Today we cover Part 2 of Public Policy for Angel Investors with David Verrill of Hub Angels Investment Group. In this segment we address:
- Recently I was a little uncomfortable when I noticed an investor that was live streaming a demo day via Periscope, where startups were discussing fundraise details. Would this be at risk of being considered a general solicitation?
- Any other public policy issues related to the top three priorities that you’d like to touch on?
- Who, within the ecosystem, is taking action on public policy issues for angels?
- Are there any other efforts on either regulatory or legislative side?
- Can you walk us through the actions and/or processes that you execute to improve the public policy situation?
- What, in your estimation, are the biggest risks to the fundraising environment re. today’s topic?
- What can individual investors do to support and improve the fundraising environment re. today’s topic?
- Do you have any final thoughts on the topic that we didn’t cover?
- Hub Angels Investment Group
- Angel Capital Association- Public Policy
- Part 1 of the interview on Public Policy
The three takeaways that we review will recap the top 3 priorities for the ACA. The were:
Top 3 issues for the ACA:
- Capital Gains exemption for small businesses
- Issues w/ regard to the JOBS Act
- Accredited Investor Definition
1- The Capital Gains Exemption
- Part of the American Tax Payer Relief Act
- Qualified Small Business Tax Exemption
- Invests in a Company that is a C Corp
- Holds that company’s equity for five years
- In the event of an exit, Section 1202 excludes 100% of capital gains
- Percentage has changed over the past five years, but for now it’s 100% going forward
- Need to make sure that the company is subject to QSBS treatment in the term sheet… with the two primary issues being that it is a C Corp and held for 5 years
- ACA is trying to get the holding period down from 5 years to 3
- Also trying to get the same treatment for an LLC that currently exists for C Corps
- And recall from Dave Berkus that the clock doesn’t start until debt is converted into equity in the case of a convertible
- This also passes through to funds, whether it’s an individual investment or one done through a fund… as is the case with Hub Angels
2- Issues related to the JOBS ACT
- The major problem here is that general solicitation has had an unclear definition
- This is when an entrepreneur is publicizing their fundraise
- Remember that if they do solicit, then they’re subject to special filings and must verify financial accreditation of all angels
- HALOs Act exempts a business plan contest or demo day as exempt from general solicitation
- Prior to the Halos Act a demo day would have been considered general solicitation
- Halos Act passed by house but still needs to go through the Senate
- Five criteria https://www.congress.gov/bill/114th-congress/house-bill/4498/text must be met
- Sponsored by federal, state or local governments, university, non-profit, angel group, venture forum
- The advertising does not refer to any specific offering of securities by the issuer,
- The host organization doesn’t make investment recommendation or provide investment advice
- The host organization does not receive compensation for the event which would require registration as a broker or dealer or as an investment advisor, and
- No specific information regarding a securities offering is communicated. However, on this point, the bill does say that the following can be disclosed:
- that the issuer is in the process of offering securities or planning to offer securities
- the type and amount of securities being offered;
- the amount of securities being offered that have already been subscribed for; and
- the intended use of proceeds of the offering.

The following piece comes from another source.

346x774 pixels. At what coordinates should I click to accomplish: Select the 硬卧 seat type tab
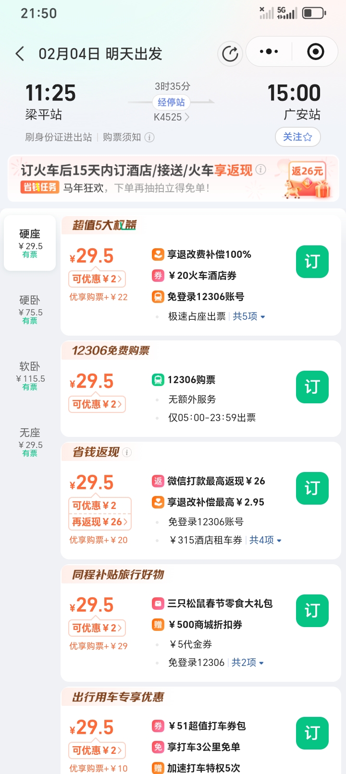click(30, 309)
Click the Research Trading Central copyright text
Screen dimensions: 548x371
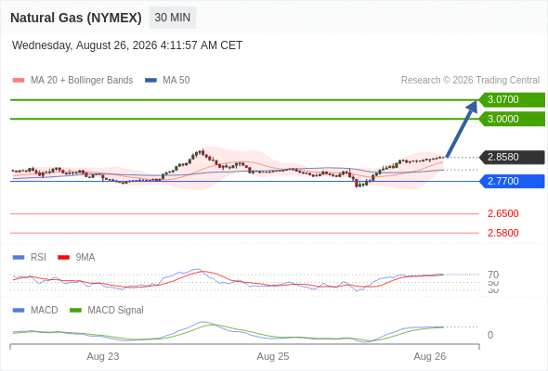(x=470, y=81)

- From my standpoint, these allowances keep the situation a bit unclear. On one hand, the act says that no specific info regarding the offering can be communicated. On the other hand, it says that the startup can disclose that they are raising, the type and amount of securities, what’s been invested to-date and the use of proceeds. Those to me sound like details of the fundraise.
3- Accreditation Definition
- Under Dodd-Frank the SEC must review the accredited investor definition every four years
- SEC has been late in deciding this since 2014 when they were scheduled to conduct their review
- Recall that an accredited investor has either a) 200k of income or 300k w/ spouse or b) $1M net worth excluding your primary residence
- When the issue was raised in 2014, the SEC considered doubling the accreditation requirements
- Would’ve eliminated over 60% of angels in the United States
- 400k people that are angel investors in the U.S. more than half of which would not meet these requirements
- Fortunately, through David’s and the ACA’s efforts, the conversation went from reducing the number of angels, to keeping it the same, to potentially increasing the number of angel investors. By expanding the accreditation definition w/ a measure of sophistication, those with the wherewithal, if not the income requirements, could also angel invest.
Also… aside from these three top priorities, the ACA is also focused on increasing the 99 investor rule to a great number of investors that can participate in an SPV for a single investment or fund.